> [What to work on]: Please duplicate the lines between the one holding "Open the chat" and the one holding "tap(883, 753)", inclusive, keeping them exactly as they are.
[Start Dataset rows]
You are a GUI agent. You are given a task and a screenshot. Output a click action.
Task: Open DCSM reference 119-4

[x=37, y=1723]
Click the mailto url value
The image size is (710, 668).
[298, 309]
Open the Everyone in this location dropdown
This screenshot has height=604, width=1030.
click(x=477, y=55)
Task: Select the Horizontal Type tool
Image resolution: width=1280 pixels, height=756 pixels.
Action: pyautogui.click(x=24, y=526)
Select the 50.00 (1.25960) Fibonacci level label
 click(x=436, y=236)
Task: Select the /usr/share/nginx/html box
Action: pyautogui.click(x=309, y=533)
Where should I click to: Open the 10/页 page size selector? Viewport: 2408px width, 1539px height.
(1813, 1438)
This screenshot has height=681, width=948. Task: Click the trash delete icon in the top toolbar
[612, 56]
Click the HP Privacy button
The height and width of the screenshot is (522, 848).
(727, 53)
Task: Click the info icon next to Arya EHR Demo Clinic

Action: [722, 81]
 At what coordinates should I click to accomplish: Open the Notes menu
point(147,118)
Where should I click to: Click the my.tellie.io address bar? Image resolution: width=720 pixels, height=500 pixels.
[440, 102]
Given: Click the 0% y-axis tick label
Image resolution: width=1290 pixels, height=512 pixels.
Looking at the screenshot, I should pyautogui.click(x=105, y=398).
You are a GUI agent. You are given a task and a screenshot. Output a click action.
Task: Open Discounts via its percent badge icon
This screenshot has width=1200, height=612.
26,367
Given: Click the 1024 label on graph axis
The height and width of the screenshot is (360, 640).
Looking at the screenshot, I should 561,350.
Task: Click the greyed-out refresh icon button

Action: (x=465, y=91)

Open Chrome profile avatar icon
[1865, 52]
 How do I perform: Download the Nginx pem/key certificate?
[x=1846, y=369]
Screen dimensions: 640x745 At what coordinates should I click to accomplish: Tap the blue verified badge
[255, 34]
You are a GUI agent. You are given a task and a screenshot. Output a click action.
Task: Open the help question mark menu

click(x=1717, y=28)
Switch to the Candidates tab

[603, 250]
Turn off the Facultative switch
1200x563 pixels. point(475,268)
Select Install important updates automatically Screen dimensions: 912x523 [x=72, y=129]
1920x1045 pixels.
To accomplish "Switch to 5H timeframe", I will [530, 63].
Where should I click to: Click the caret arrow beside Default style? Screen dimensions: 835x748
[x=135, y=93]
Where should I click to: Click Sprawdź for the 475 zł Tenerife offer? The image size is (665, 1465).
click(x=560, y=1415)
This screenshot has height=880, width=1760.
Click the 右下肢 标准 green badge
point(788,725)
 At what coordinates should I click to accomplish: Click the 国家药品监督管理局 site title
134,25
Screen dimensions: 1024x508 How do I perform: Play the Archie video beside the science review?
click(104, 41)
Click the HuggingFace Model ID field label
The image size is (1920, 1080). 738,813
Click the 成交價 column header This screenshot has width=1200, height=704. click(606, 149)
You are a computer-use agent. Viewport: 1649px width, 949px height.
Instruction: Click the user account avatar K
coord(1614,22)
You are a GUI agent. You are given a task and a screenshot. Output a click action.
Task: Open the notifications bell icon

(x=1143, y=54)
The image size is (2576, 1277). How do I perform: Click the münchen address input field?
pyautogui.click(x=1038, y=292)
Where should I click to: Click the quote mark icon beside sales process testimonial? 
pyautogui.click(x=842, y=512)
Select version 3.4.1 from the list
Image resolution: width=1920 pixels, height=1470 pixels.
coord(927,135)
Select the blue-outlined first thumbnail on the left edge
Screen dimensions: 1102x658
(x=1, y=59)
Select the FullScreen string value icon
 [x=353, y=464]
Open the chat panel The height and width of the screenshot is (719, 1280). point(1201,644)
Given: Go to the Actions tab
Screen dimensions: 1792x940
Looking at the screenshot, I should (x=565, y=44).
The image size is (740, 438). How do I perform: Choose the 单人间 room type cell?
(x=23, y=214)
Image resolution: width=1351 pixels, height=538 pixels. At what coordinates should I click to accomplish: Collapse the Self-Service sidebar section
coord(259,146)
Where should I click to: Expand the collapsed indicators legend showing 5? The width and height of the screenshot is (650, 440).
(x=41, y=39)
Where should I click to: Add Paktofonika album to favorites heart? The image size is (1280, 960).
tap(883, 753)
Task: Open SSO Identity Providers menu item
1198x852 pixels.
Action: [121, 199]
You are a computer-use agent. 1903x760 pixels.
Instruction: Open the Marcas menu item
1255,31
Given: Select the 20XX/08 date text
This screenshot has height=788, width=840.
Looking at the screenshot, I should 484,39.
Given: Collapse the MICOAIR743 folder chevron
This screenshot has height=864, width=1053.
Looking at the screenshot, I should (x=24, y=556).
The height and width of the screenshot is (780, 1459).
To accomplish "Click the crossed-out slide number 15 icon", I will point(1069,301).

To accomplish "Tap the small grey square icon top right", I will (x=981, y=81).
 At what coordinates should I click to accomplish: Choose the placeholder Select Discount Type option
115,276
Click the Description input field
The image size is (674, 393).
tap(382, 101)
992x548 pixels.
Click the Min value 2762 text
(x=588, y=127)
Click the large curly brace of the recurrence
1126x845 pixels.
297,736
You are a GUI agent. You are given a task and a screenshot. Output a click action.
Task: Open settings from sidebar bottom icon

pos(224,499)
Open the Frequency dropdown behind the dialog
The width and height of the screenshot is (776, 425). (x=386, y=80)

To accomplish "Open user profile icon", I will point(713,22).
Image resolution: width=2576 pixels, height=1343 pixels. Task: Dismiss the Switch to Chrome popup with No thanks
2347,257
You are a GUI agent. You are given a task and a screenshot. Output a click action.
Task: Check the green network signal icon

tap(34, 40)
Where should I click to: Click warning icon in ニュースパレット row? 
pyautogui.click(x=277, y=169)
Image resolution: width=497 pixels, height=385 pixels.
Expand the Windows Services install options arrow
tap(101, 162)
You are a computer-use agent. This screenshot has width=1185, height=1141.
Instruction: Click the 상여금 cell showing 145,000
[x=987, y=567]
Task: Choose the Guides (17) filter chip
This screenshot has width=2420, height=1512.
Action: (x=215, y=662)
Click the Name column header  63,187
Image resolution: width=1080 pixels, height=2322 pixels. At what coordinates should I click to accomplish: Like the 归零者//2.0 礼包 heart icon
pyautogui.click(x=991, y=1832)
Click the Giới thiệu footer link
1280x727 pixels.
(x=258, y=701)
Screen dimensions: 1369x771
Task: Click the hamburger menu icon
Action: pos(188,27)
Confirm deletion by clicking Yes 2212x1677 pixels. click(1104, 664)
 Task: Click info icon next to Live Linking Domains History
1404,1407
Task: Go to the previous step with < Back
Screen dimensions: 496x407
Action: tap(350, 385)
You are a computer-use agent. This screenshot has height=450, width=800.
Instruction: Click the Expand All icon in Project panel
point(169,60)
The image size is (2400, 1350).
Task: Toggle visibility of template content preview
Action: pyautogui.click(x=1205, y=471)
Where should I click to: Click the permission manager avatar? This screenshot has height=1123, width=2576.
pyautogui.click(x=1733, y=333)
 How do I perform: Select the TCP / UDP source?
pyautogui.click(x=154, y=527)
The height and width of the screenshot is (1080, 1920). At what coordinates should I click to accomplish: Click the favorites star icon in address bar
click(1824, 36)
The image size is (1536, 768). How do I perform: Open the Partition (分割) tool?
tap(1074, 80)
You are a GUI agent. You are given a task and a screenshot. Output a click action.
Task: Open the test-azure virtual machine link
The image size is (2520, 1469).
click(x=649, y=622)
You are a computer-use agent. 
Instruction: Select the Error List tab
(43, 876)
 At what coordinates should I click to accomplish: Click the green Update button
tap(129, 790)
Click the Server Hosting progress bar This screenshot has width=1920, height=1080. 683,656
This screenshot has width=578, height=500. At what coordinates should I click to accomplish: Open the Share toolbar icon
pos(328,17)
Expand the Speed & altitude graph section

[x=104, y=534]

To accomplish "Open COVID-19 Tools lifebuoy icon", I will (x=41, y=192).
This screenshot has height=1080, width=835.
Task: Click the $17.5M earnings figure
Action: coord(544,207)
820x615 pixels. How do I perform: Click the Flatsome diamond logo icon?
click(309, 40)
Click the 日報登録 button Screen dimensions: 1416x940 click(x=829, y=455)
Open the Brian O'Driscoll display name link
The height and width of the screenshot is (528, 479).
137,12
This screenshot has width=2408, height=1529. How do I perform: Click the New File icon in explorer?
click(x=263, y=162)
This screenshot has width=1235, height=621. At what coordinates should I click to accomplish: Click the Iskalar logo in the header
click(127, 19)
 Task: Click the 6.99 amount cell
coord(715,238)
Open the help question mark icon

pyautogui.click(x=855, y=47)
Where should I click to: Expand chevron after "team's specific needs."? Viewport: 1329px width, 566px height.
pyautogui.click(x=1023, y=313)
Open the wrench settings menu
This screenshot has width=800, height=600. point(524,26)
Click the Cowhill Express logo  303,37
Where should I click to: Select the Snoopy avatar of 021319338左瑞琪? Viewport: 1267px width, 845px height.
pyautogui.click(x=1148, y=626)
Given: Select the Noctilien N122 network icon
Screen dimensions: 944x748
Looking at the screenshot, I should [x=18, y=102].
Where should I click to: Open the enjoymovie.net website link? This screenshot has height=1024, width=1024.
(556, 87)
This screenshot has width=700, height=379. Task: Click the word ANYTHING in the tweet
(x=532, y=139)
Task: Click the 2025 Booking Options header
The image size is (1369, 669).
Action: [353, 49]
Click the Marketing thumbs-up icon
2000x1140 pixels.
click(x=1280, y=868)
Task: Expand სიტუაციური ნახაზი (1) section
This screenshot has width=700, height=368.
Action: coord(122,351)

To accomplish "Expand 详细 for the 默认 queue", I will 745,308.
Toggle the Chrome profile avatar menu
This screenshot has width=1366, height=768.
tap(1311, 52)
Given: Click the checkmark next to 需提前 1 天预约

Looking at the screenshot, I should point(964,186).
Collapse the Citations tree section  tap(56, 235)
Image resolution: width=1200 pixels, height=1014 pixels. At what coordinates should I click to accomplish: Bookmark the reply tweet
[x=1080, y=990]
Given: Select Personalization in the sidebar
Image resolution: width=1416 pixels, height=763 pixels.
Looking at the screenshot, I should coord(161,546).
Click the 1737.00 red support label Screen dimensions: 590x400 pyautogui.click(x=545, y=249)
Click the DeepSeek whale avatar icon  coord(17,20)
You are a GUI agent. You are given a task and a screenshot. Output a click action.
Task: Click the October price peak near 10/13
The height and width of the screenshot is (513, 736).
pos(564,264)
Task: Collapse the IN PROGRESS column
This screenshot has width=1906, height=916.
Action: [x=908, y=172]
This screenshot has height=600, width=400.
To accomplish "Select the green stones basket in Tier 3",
[End Dataset rows]
> [Solution for this problem]:
Open the chat panel The height and width of the screenshot is (719, 1280). point(1201,644)
Given: Go to the Actions tab
Screen dimensions: 1792x940
Looking at the screenshot, I should (x=565, y=44).
The image size is (740, 438). How do I perform: Choose the 单人间 room type cell?
(x=23, y=214)
Image resolution: width=1351 pixels, height=538 pixels. At what coordinates should I click to accomplish: Collapse the Self-Service sidebar section
coord(259,146)
Where should I click to: Expand the collapsed indicators legend showing 5? The width and height of the screenshot is (650, 440).
(x=41, y=39)
Where should I click to: Add Paktofonika album to favorites heart? The image size is (1280, 960).
tap(883, 753)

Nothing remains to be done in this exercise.